==== Supplied records ====
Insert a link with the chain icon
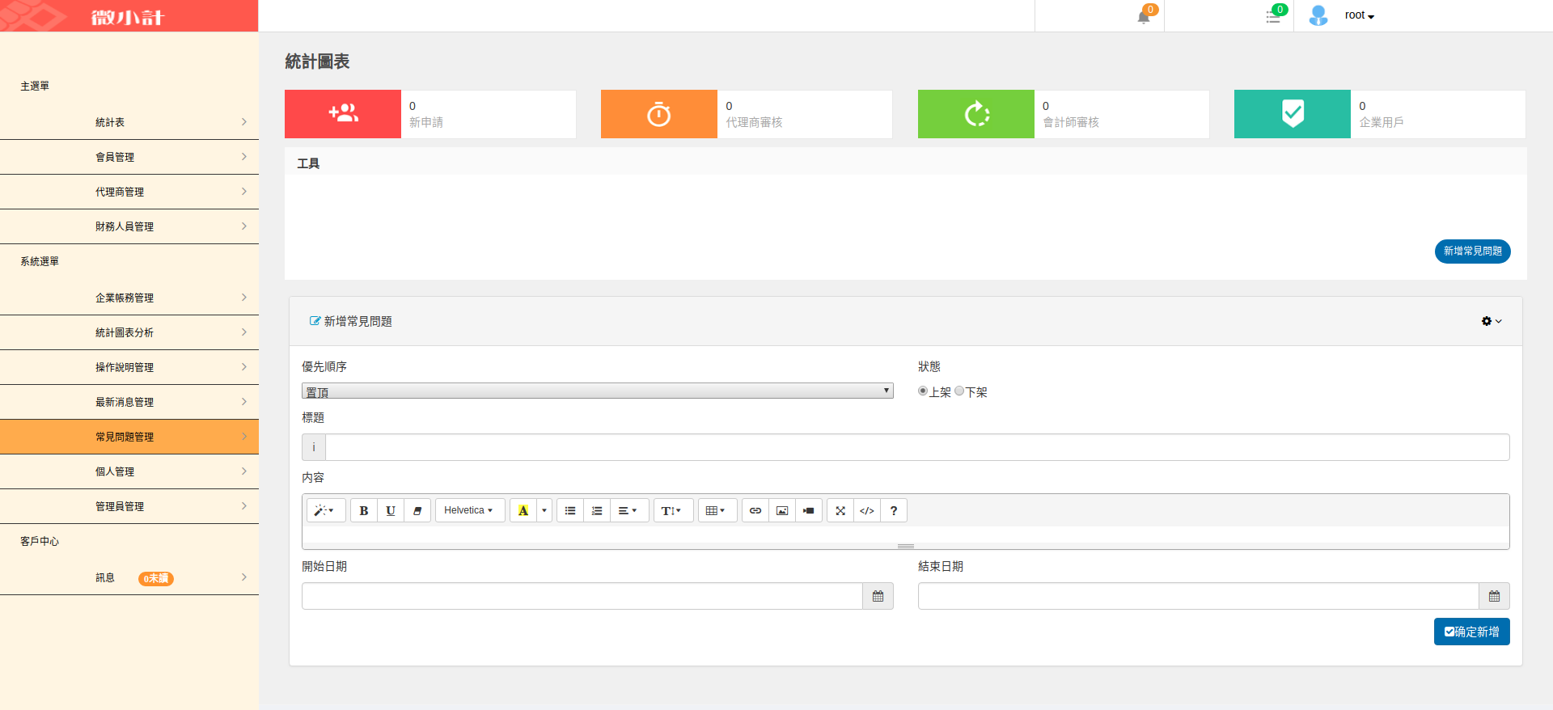The width and height of the screenshot is (1553, 710). pos(755,510)
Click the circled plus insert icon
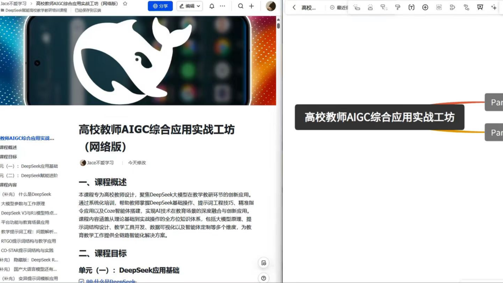 point(425,7)
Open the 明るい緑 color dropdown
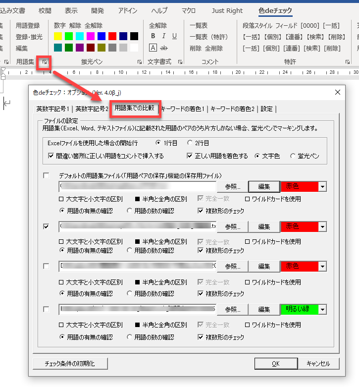This screenshot has width=359, height=388. [322, 309]
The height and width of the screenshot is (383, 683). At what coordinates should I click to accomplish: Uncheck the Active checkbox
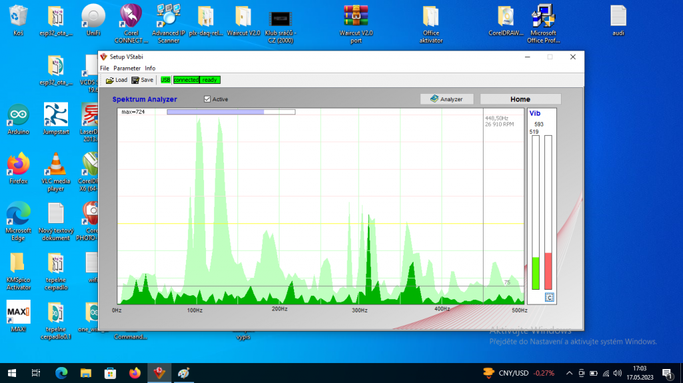click(x=207, y=99)
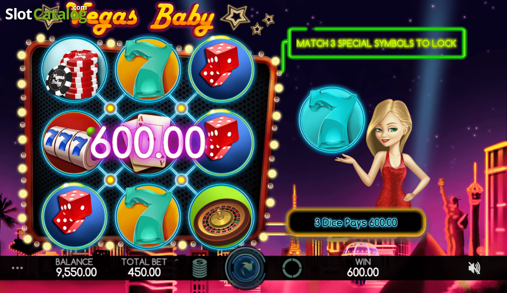The image size is (507, 293).
Task: Expand the total bet caret arrow
Action: click(x=177, y=261)
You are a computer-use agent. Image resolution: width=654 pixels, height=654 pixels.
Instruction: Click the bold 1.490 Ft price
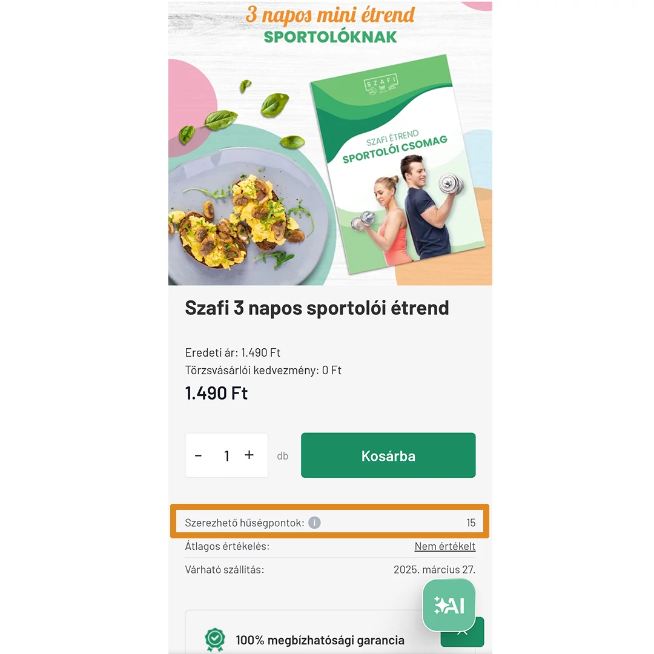(x=216, y=394)
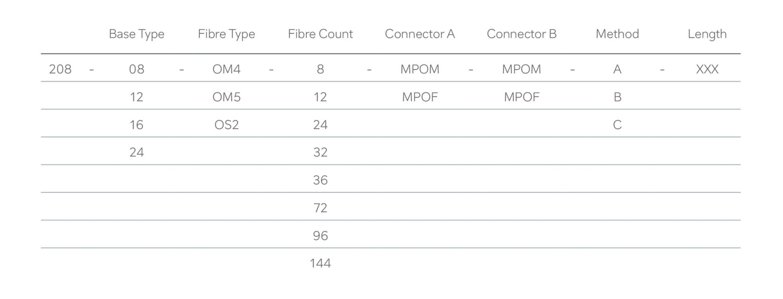Click the Length column header
Viewport: 783px width, 299px height.
tap(707, 34)
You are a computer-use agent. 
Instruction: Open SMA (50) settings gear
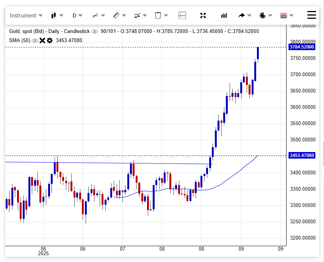[50, 40]
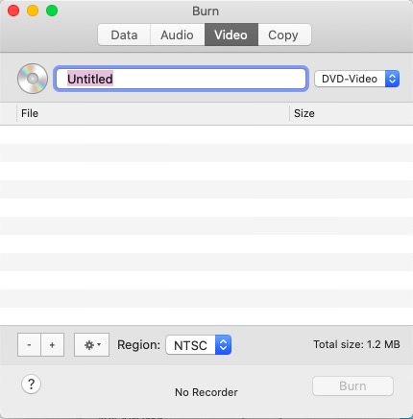Screen dimensions: 413x419
Task: Switch to the Audio tab
Action: 177,35
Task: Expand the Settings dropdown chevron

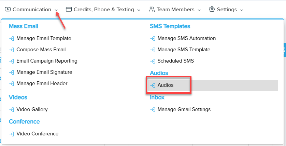Action: click(242, 10)
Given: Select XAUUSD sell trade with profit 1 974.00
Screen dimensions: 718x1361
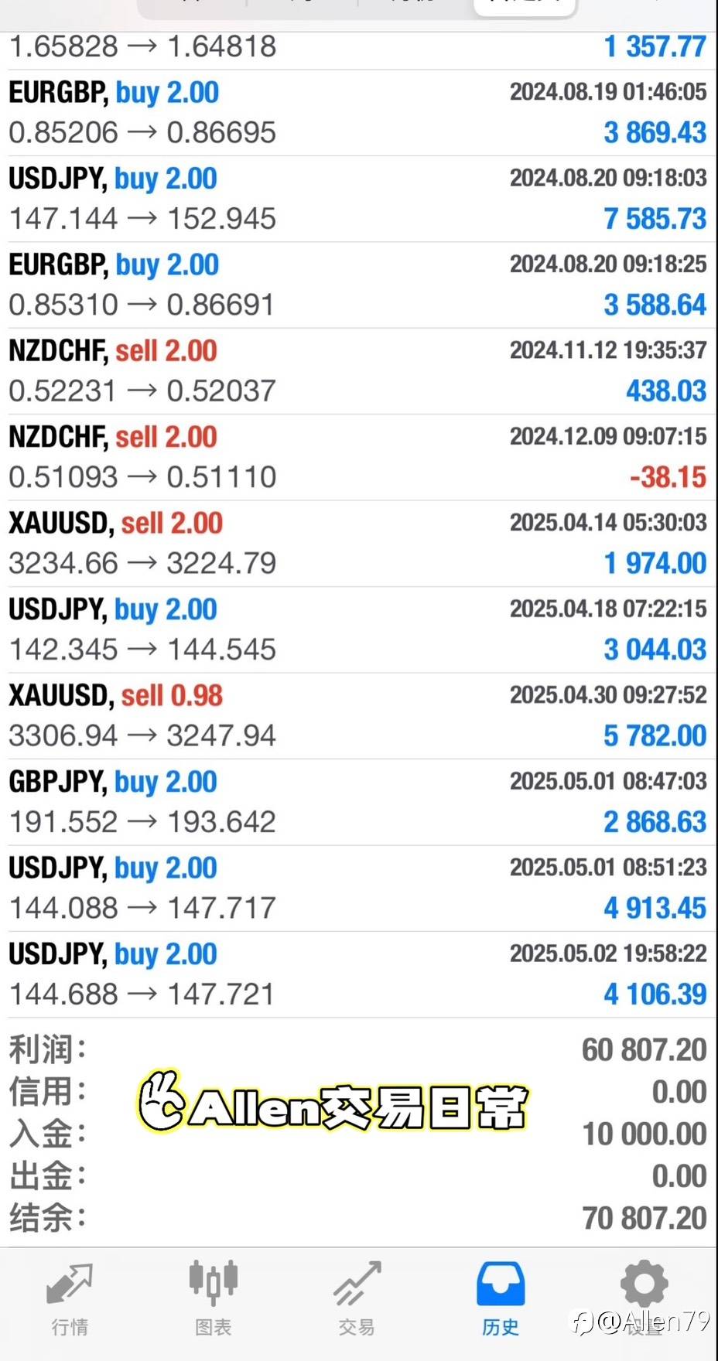Looking at the screenshot, I should 357,543.
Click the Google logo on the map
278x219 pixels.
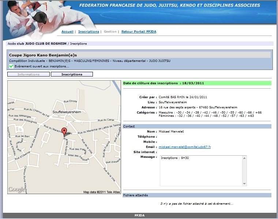tap(17, 189)
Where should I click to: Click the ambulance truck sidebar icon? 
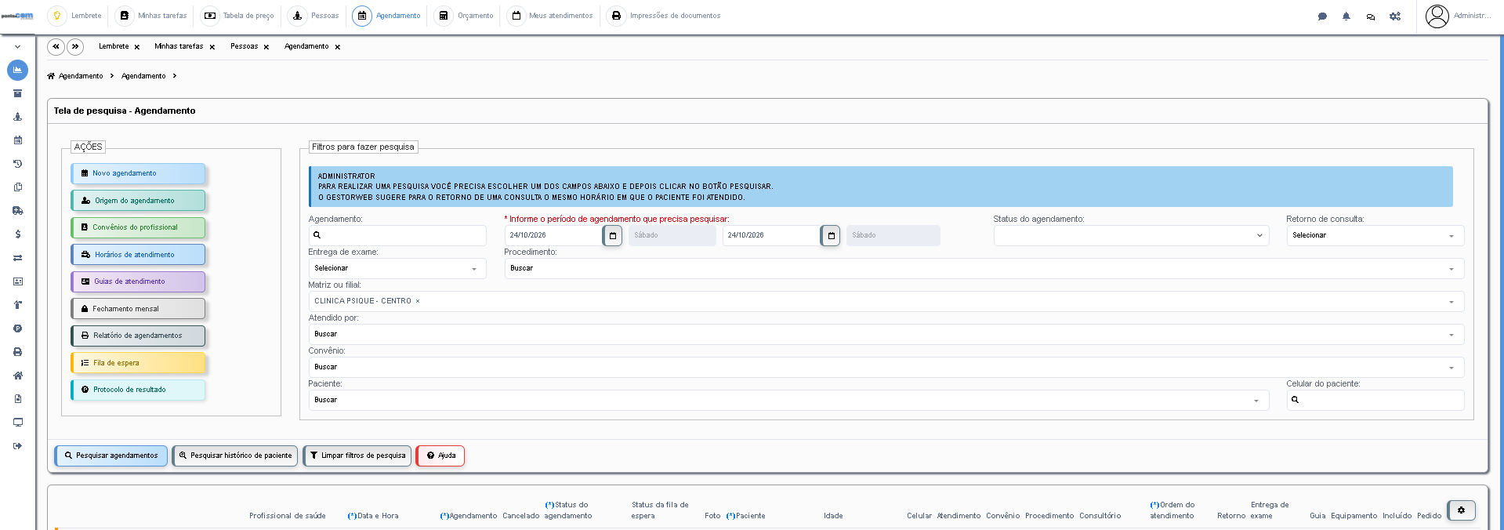17,211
====
• [Requirement] List all lines above in which the string "agent" appears.

• [Result for this exercise]
You are a computer-use agent. Image resolution: width=654 pixels, height=654 pixels.
You are a computer-use agent. 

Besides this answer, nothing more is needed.